Leaving the pictures aside, transcribe only and exactly the lines from the one with "Instruction: Click the" through the end of the entries, both included.

::::::::

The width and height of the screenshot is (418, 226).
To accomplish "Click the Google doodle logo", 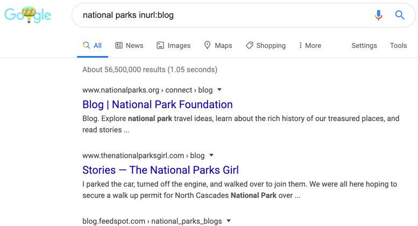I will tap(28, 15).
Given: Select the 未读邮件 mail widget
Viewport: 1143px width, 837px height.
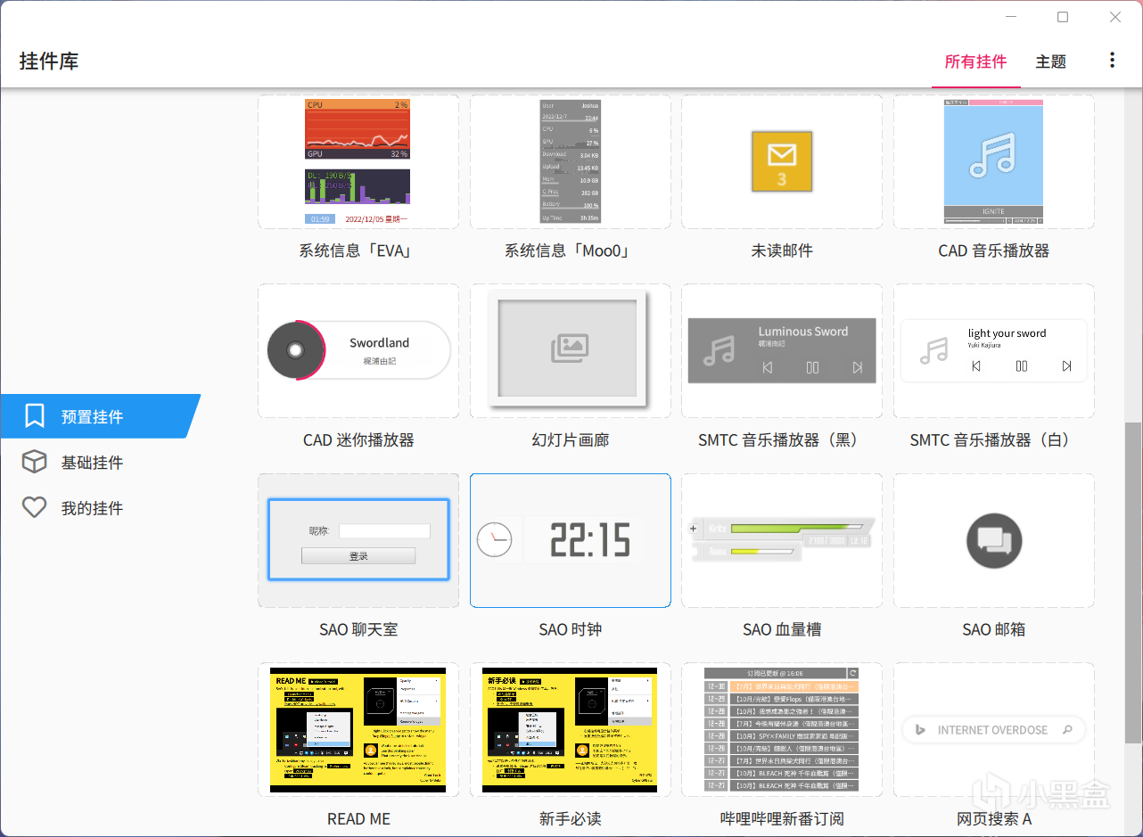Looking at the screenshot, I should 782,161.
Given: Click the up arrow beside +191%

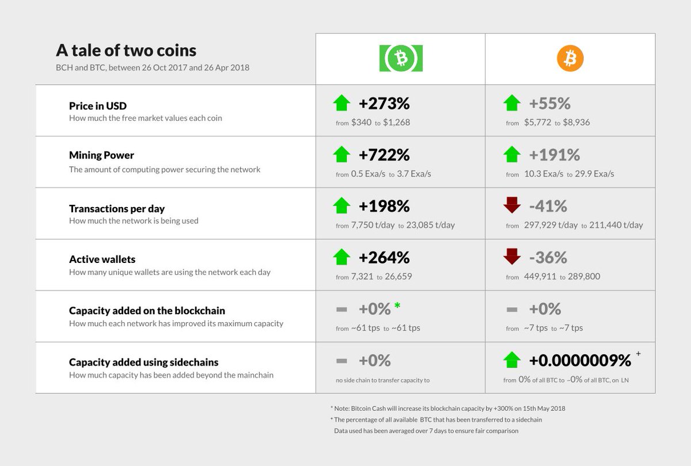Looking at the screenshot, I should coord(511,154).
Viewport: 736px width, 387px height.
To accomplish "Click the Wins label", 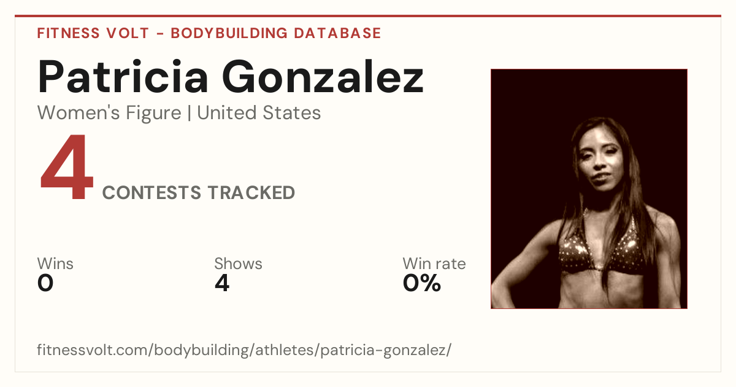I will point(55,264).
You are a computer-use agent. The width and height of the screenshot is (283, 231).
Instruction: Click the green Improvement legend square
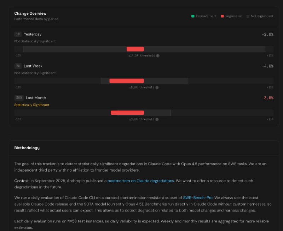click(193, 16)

::::::::

§ SOLVED PROBLEM:
Instruction: Click the green Improvement legend square
click(193, 16)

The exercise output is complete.